Saif Khan
Saif Khan

Reputation: 18792

ASP.NET Application Deployment Issue

I have deployed an application written in ASP.NET 2.0 into production and it's experiencing some latency issues. Pages are taking about 4-5 seconds to load. GridView refreshing are taking around the same time to load.

The app runs fine on the develpment box. I did the following investigation on the server

  1. Checked the available memory ... 80% used.
  2. Cheched the processor ... 1%
  3. Checked disk IO from perfmon, less than 15%

The server config is

Windows Server 2003 Sp2 Dual 2.0 GZH 2GB RAM

Running SQL Server 2005 and IIS only

Is there anything else I can troubleshoot? I also checked the event log for errors, it's clean.

EDITED ~ The only difference I just picked up is on the DEV box I am using IE7 and the clients are using IE6 - Could this be an issue?

UPDATE ~ I updated all clients to IE8 and noticed a 30% increase in the performance. I finally found out I left my debug=true in the web.config file. Setting that to flase got the app back to the stable performance... I still can't believe I did that.

Upvotes: 0

Views: 301

Answers (5)

Yona
Yona

Reputation: 9682

Double check that you application is not running in debug mode. In your web.config file check that the debug attribute under system.web\compilation is set to false.

Besides making the application run slower and using more system memory you will also experience slow page loading since noting is cached when in debug mode.

Upvotes: 1

ChrisLively
ChrisLively

Reputation: 88064

Depending on the version of visual studio you have, Team Developer has a Performance Wizard you might want to investigate.

Also, if you use IE 8, it has a Profiler which will let you see how long the site takes to load in the browser itself. One of the first things to determine is whether the time is client side or server side.

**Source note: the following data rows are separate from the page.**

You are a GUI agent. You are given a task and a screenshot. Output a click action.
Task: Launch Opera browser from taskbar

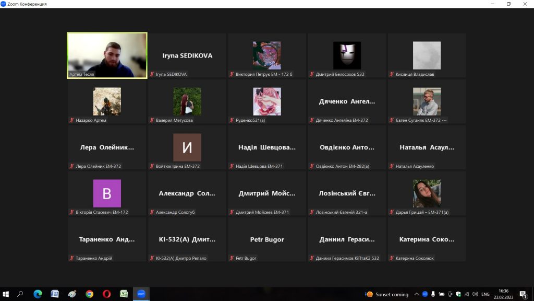coord(106,294)
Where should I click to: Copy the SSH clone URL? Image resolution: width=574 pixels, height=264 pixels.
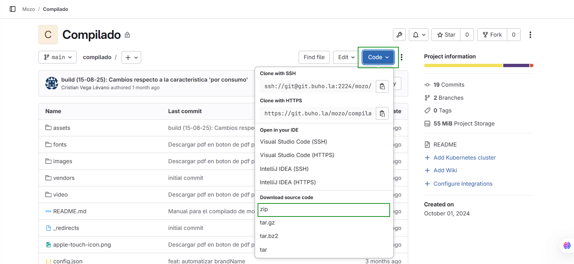pyautogui.click(x=382, y=86)
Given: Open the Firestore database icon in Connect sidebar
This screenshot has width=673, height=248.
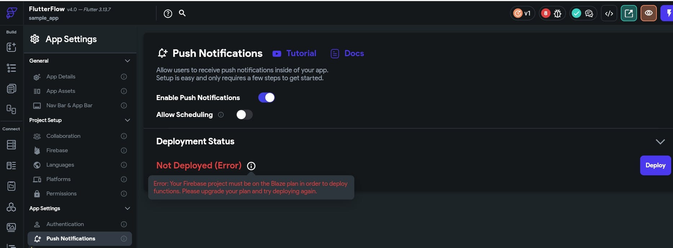Looking at the screenshot, I should pos(11,145).
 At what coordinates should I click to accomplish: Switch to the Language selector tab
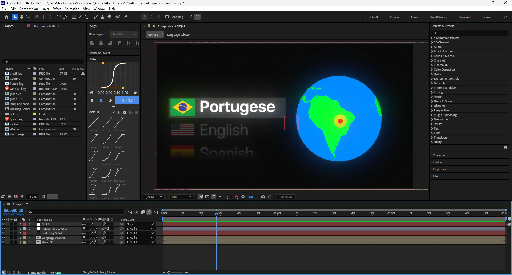pos(179,35)
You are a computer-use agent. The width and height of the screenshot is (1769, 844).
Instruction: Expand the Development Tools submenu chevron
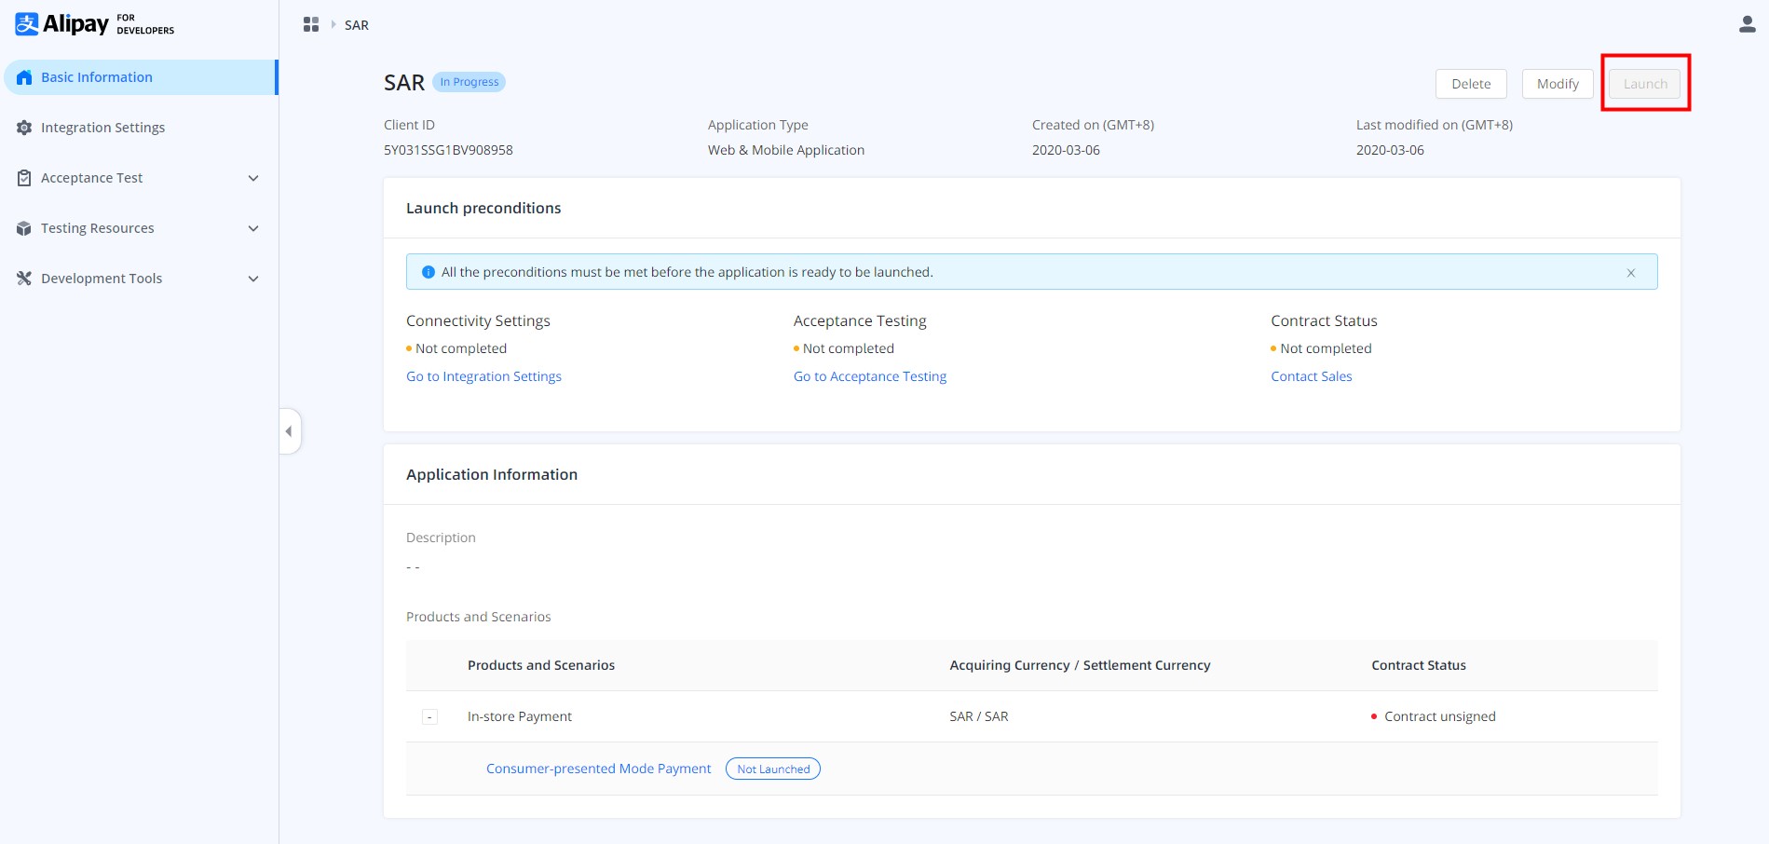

If client side, start looking at what javascript you have and optimize / get rid of it.

If server side, you need to look at all of the performance counters (perfmon). For example, we had an app that crawled on the production servers due to a tremendous amount of JIT going on.

You also need to look at the communication between the web and database server. How long are queries taking? Are the boxes thrashing the disk drives? etc.

Upvotes: 0

Richard
Richard

Reputation: 22016

First thing I would do is enable tracing. (see: https://web.archive.org/web/20210324184141/http://www.4guysfromrolla.com/webtech/081501-1.shtml)

then add tracing points to your page generation code to give you an idea of how long each part of the page build takes:

System.Diagnostics.Trace.Write(
                "Starting Page init",
                "TraceCheck");
//Init page

System.Diagnostics.Trace.Write(
                "End Page init",
                "TraceCheck");

System.Diagnostics.Trace.Write(
                "Starting Data Fetch",
                "TraceCheck");
//Get Data

System.Diagnostics.Trace.Write(
                "End Data Fetch",
                "TraceCheck");

etc

this way you can see exactly how long each stage is taking and then target that area.

Upvotes: 2

Mike Robinson
Mike Robinson

Reputation: 25159

Also check your page size. A developer friend of mine once loaded an entire table into viewstate. A 12 megabyte page will slip by when developing on your local machine, but becomes immediately noticeable in production.

Upvotes: 1

Simon Steele
Simon Steele

Reputation: 11608

Are you running against the same SQL Server as in your tests or a different one?

In order to find out where the time's coming from you could add some trace statements to your page load, and then load the page with tracing turned on. That might help point to the problem.

Also, what are the specs of your development box? The same?